Task prompt.
Continue the first-person narrative below about picking up a rental car, starting after its final sentence.

Once we got to the car rental shuttle stop, I bragged, “Wasn’t it a good idea to pack light so we could just do carry on.” You smiled a little, but were getting tired. So was I. We’d both worked that morning. I only worked a couple of hours. You worked nearly eight. I kept looking for the shuttle and worried that we were in the wrong spot because six of those Parking Spot yellow and black spotted buses had gone by and we were the only people standing at the rental stop.

When our shuttle came, there was another one right behind it, like they had to travel in pairs. We both rolled our eyes and sighed.  At least we were getting closer to our objective: get car, drive to the hotel, go to Krogers for snacks and Diet Mountain Dew, and get some sleep.

When we got to the Enterprise desk, I made sure they added a GPS, since Dad took ours home. We also learned that you didn’t need me to rent the car because you were a patient of MD Anderson. I offered to let you be the driver, but you said, “Next time.”

Some chipper Enterprise Agent offered us our choice of cars as long as it was a Hyundai. I don’t think the Agent realized what he said. You kind of smirked and pointed to the silver one. While I was checking for dings and dents, you programmed the GPS for the hotel. I signed the agreement and handed it to you to hold on to.

Data shown.

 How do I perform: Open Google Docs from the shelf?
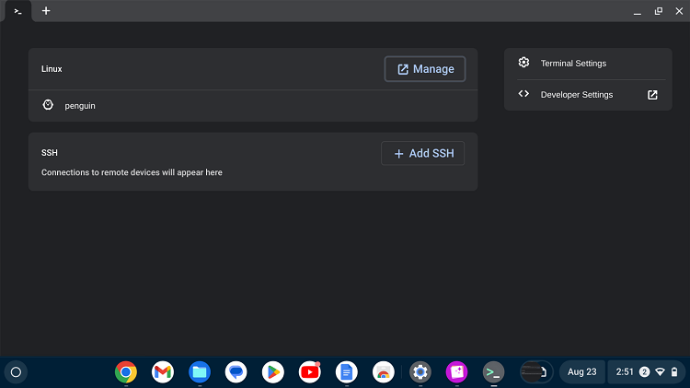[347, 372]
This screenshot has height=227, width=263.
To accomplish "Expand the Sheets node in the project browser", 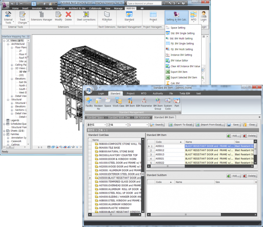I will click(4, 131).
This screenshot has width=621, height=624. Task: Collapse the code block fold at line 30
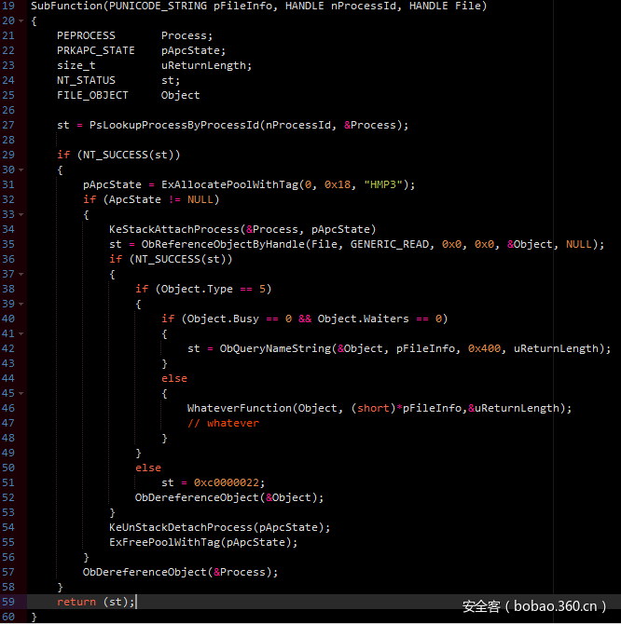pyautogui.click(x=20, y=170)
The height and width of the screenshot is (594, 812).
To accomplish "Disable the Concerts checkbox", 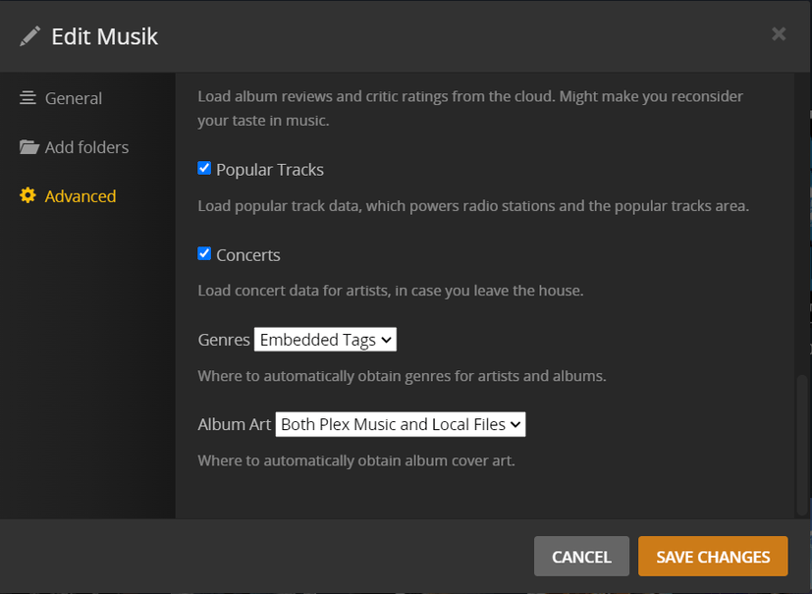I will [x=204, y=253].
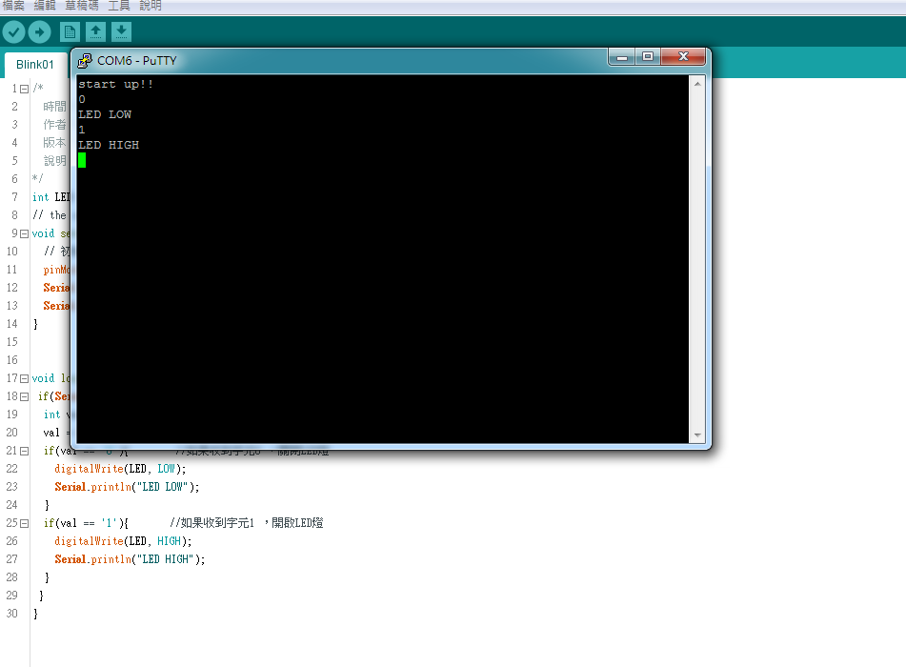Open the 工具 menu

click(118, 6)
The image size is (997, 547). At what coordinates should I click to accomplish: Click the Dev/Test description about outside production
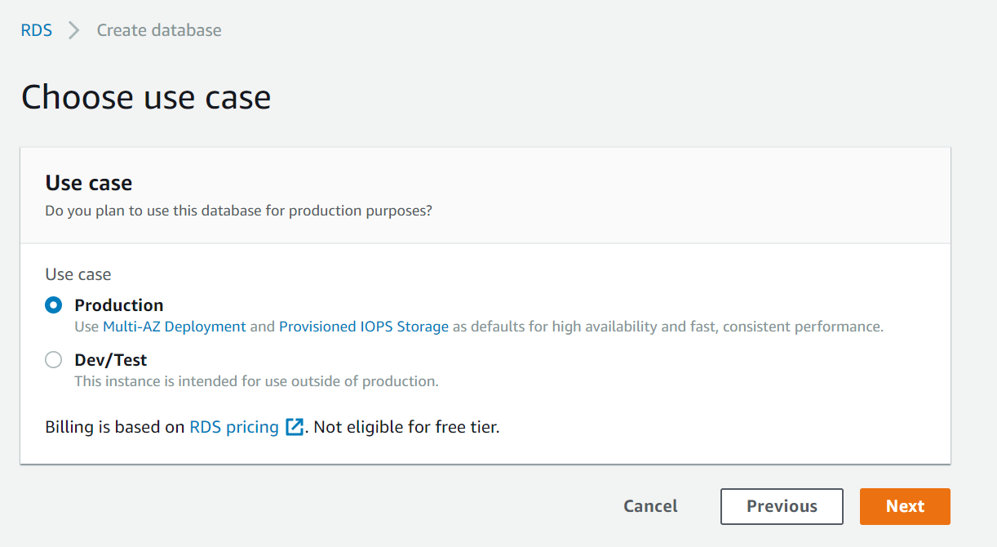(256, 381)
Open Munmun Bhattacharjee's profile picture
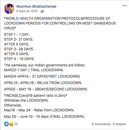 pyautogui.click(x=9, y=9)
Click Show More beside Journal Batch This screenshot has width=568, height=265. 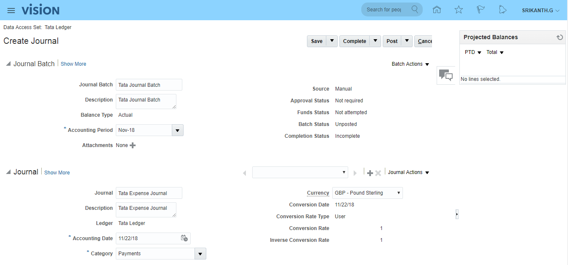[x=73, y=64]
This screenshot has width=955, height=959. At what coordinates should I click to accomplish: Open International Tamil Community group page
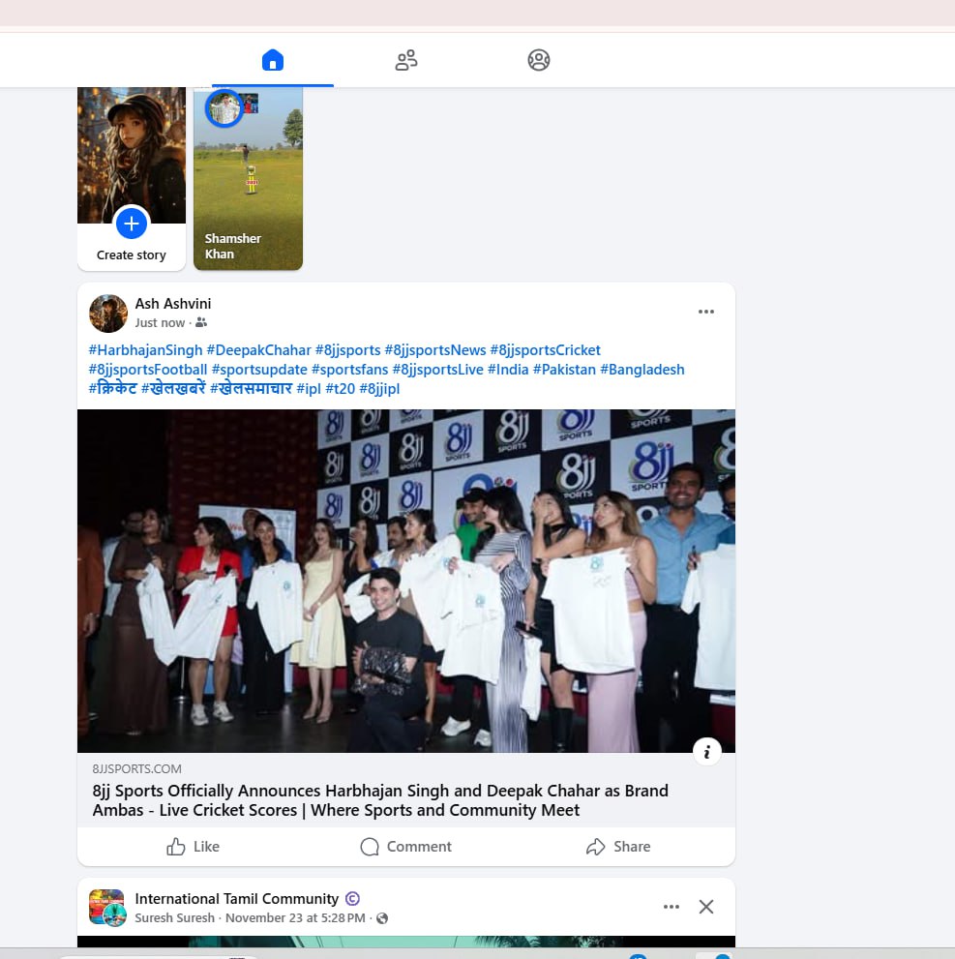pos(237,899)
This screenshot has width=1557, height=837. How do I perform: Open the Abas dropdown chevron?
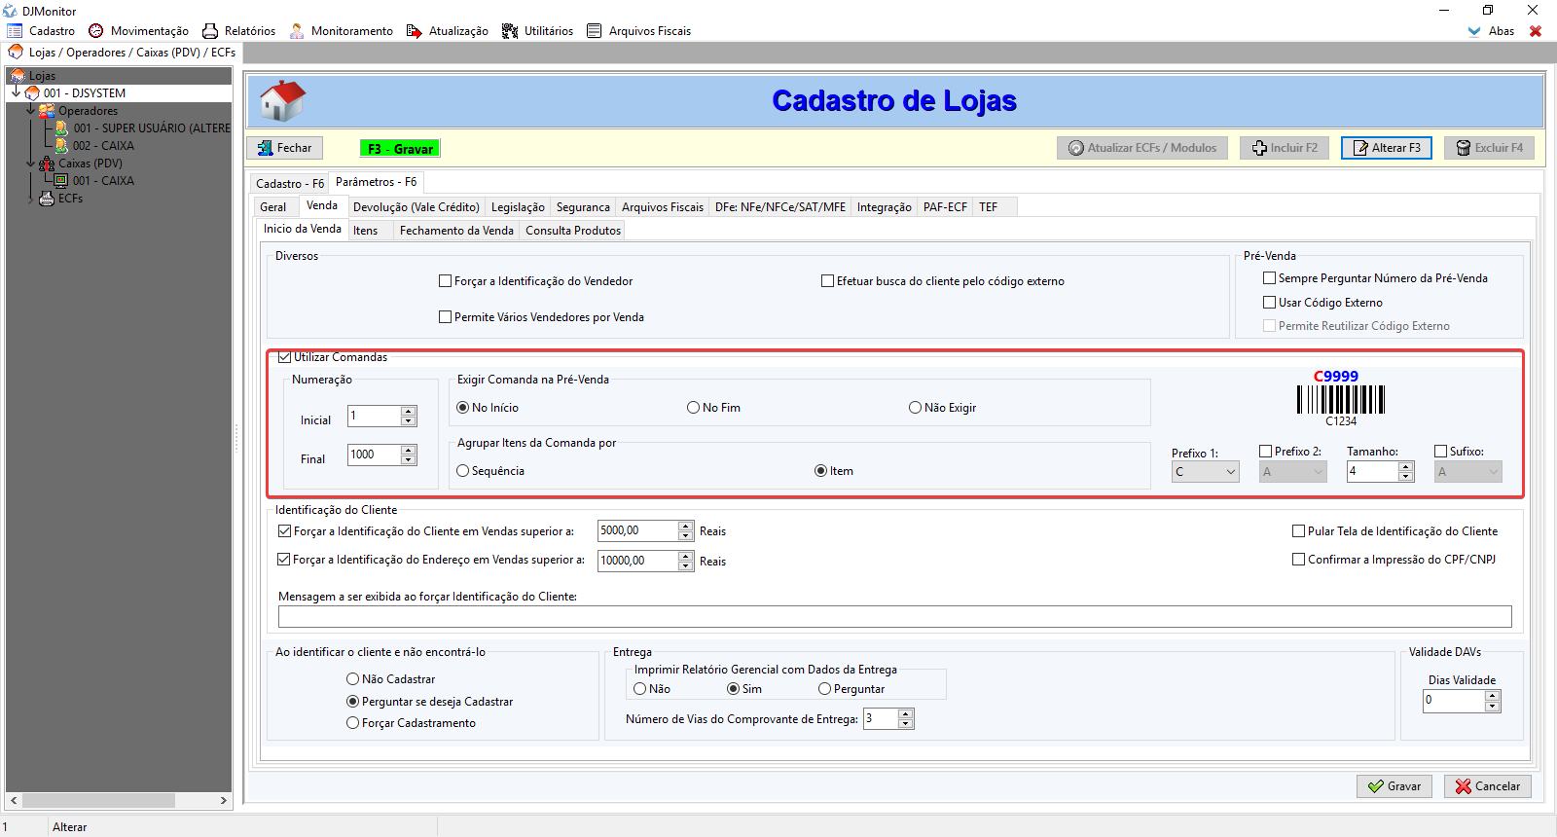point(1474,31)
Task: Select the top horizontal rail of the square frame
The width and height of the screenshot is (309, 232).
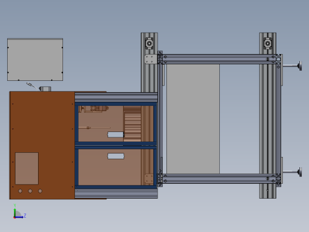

Your response.
“The car is already started, I told you.” You said it calmly, but I wasn’t. I yelled something like I didn’t hear what you said, being tired, not being an idiot, making many trips over the years on my own all over the world, and yada yada.

“Are you okay Mom? I was just trying to help.” I stared out the windshield and wished Dad were here so I didn’t have to drive at night and be alone if the treatment wasn't working. I knew he was stressed about work, grandma, and us.  I didn't care.  I wanted him with us.

“Sorry. I’m just tired.” I said with a sigh.   

“Take your time and get comfortable. Adjust your mirrors and seat first.” You meant it in a nice way, not a patronizing way. But I was still super annoyed.  At least you didn’t start singing, It’s All Right, like you had so many times today. I would have gone postal on you. Cancer and treatments would be one word – IRRELEVANT.

We headed out of the garage onto the frontage road. I drove slowly waiting for the GPS to pick up a signal. Meanwhile, you waffled between knowing the way without GPS “Go to 59 South then to 288” and calling Dad. But you wouldn’t commit. I told you to call Dad then you said, “No wait, it’s picking up a signal.” But it was taking forever.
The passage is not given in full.